Et ce, malgré le fait que la Force de défense nationale sud-africaine réfute l’existence d’un escadron de la mort opérant dans ses rangs. Cette force était initialement liée à l’enlèvement très médiatisé d’un financier présumé de l’État islamique.

Soldats de la Force de défense nationale sud-africaine (SANDF). Image : Wikimédia Commons

JOHANNESBOURG – Même si la Force de défense nationale sud-africaine (SANDF) réfute l’existence d’un escadron de la mort opérant dans ses rangs, des questions subsistent quant à l’implication de l’armée dans un certain nombre d’affaires très médiatisées.

Jeudi, le général Rudzani Maphwanya, chef de la SANDF, a tenu un point de presse pour répondre aux allégations contenues dans une série d’articles publiés par le journal.
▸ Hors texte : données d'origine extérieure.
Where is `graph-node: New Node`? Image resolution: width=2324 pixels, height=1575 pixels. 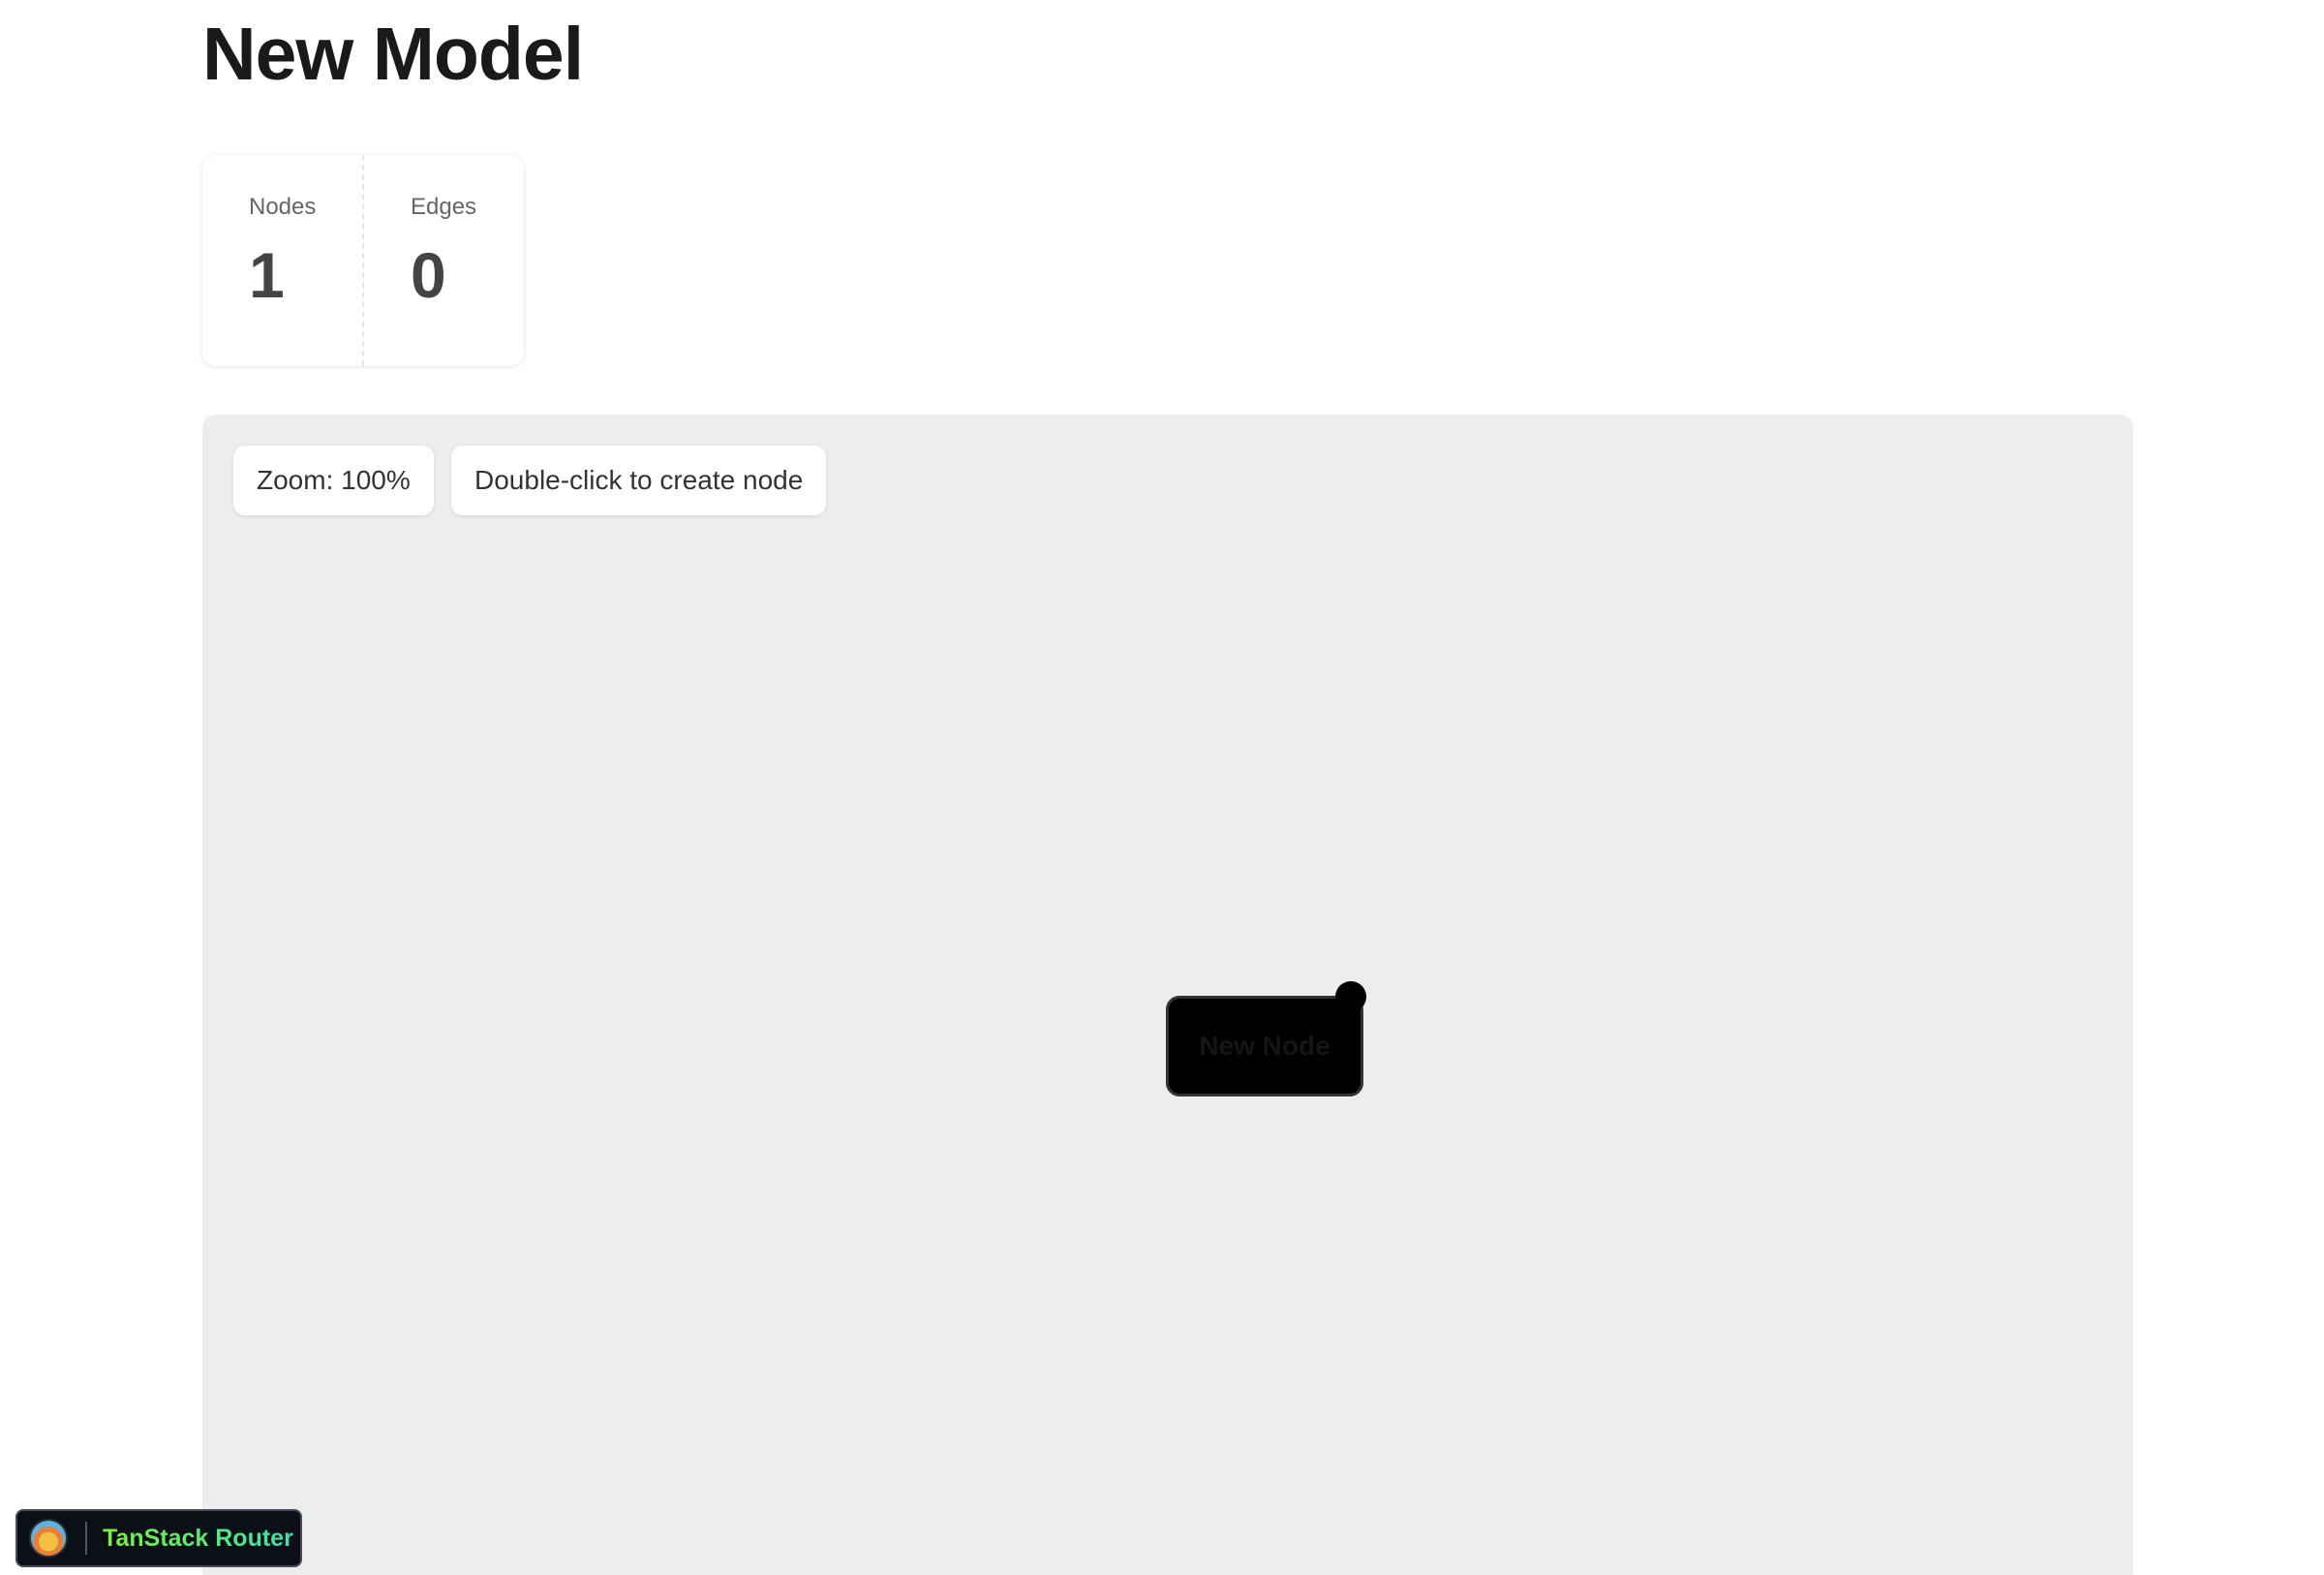
graph-node: New Node is located at coordinates (1266, 1038).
Non-conformiste quotidien.

Les articles contiennent des informations selon lesquelles une force cachée opère en toute impunité au sein de la SANDF.

Le Non-conformiste quotidien série intitulée Secrets ouverts a levé le voile sur l’existence possible d’un escadron de la mort au sein de la SANDF lié à l’unité des forces spéciales.

Le SANDF était initialement lié à l’enlèvement très médiatisé d’un financier présumé de l’État islamique – Abdella Abadiga – qui avait été arrêté par un groupe d’hommes du Mall of Africa à Midrand l’année dernière.

Le Horaires du dimanche a lié l’immatriculation du véhicule utilisé pour kidnapper Abadiga à Peters Communications Trust – une société enregistrée auprès de la SANDF.

Mais les choses ont pris une tournure encore plus sombre lorsque le policier enquêtant sur l’enlèvement d’Abadiga, Frans Mathipa des Hawks, a été assassiné en août de cette année.

Un affidavit de Mathipa, avant son assassinat, a confirmé que le véhicule avait été lié à la SANDF.

Malgré ces preuves, Maphwanya nie l’existence d’un escadron de la mort dans ses rangs.

« Il n’existe pas d’escadrons militaires au sein des forces de défense pour commettre des actes de torture ou des meurtres pour quelque raison que ce soit. »

Maphwanya a déclaré que les responsabilités de l’unité des forces spéciales au sein de la SANDF se résument à la protection des VIP, soulignant que leur travail comprend des tâches qu’aucune autre unité ne veut accomplir.